Bob Riha Jr/Getty Images
Angelica Florio
February 18, 2017 1:00 pm

Norma McCorvy is likely more recognized under her alias, Jane Roe, which was used in the monumental Supreme Court case Roe v Wade. Her participation in the trial helped the court grant women the right to abortion based on its accordance with the U.S. Constitution’s “freedom of personal choice in family matters.” So yeah, you could say McCorvy played a major part in women’s reproductive rights. Sadly, Norma McCorvy died on February 18th at age 69 in Katy, Texas. Because women are still fighting for their right to choose abortion, especially with politicians’ heightening threats to defund Planned Parenthood, Norma McCorvy’s story is important for everyone to know.

Born in Louisiana and raised in Texas, McCorvy gave birth to her first child as a teen after marrying a sheet-metal worker. Her mother raised her first child, but when McCorvy became pregnant again (with a different partner) she decided to put the second child up for adoption. When she became pregnant a third time at age 21, McCorvy decided to pursue an abortion. 

According to The Washington Post, her options were limited:

Women like Ms. McCorvey, who did not have money to travel, had several undesirable options. They could entrust themselves to abortion providers who were not medical professionals or attempt to perform abortions on themselves — decisions that frequently resulted in infection or death — or they could obtain no abortion at all.

McCorvey eventually met lawyers Linda Coffee and Sarah Weddington who defended her under the pseudonym Jane Roe in the case against Dallas County’s district attorney, Henry Wade. What started as a class-action suit soon progressed to a Supreme Court case, and though McCorvey was never able to get an abortion (by the time the case closed the ‘Roe baby’ had been born and then adopted two years prior), it’s considered one of the most important Supreme Court Cases ever.

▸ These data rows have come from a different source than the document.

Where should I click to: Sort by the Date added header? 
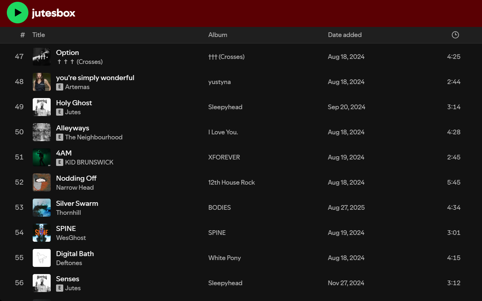pos(344,35)
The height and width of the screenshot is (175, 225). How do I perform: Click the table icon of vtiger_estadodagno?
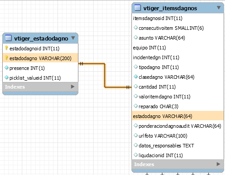tap(8, 38)
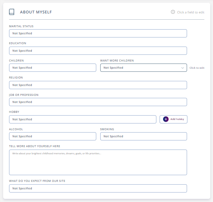This screenshot has height=202, width=213.
Task: Click the plus icon in Add hobby
Action: (166, 119)
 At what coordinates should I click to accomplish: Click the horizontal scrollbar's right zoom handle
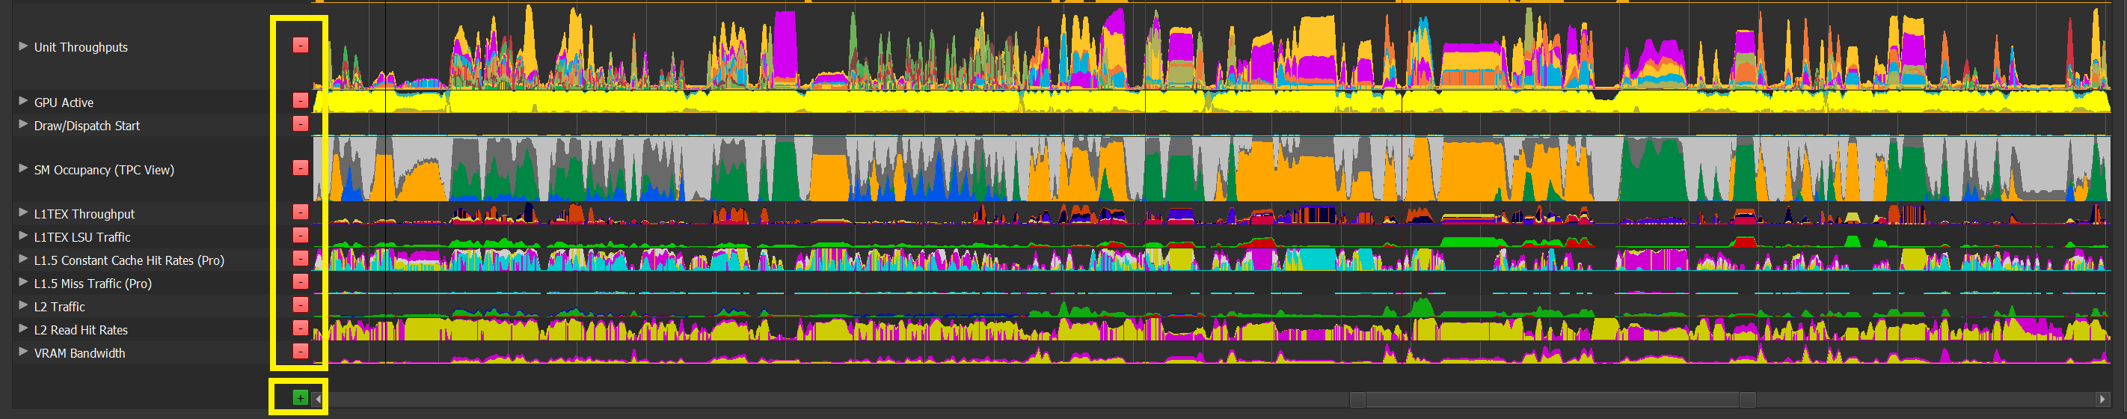coord(1747,400)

Following Roe v Wade, McCorvey worked at abortion clinics and revealed her identity, but she later she revealed that a feeling of exclusion from the Women’s Rights Movement prompted her initially to oppose abortions past a pregnancy’s first trimester (opposing the verdict for which she served as a plaintiff), and later to oppose abortion at any stage of a pregnancy.

Complicated, confusing, controversial and contradictory as she became, the importance of McCorvy’s contribution to the ongoing battle for women’s reproductive rights are incontestable. Her life deeply impacted the lives of many women today in their pursuit of safe and legal abortions, and we honor her for that.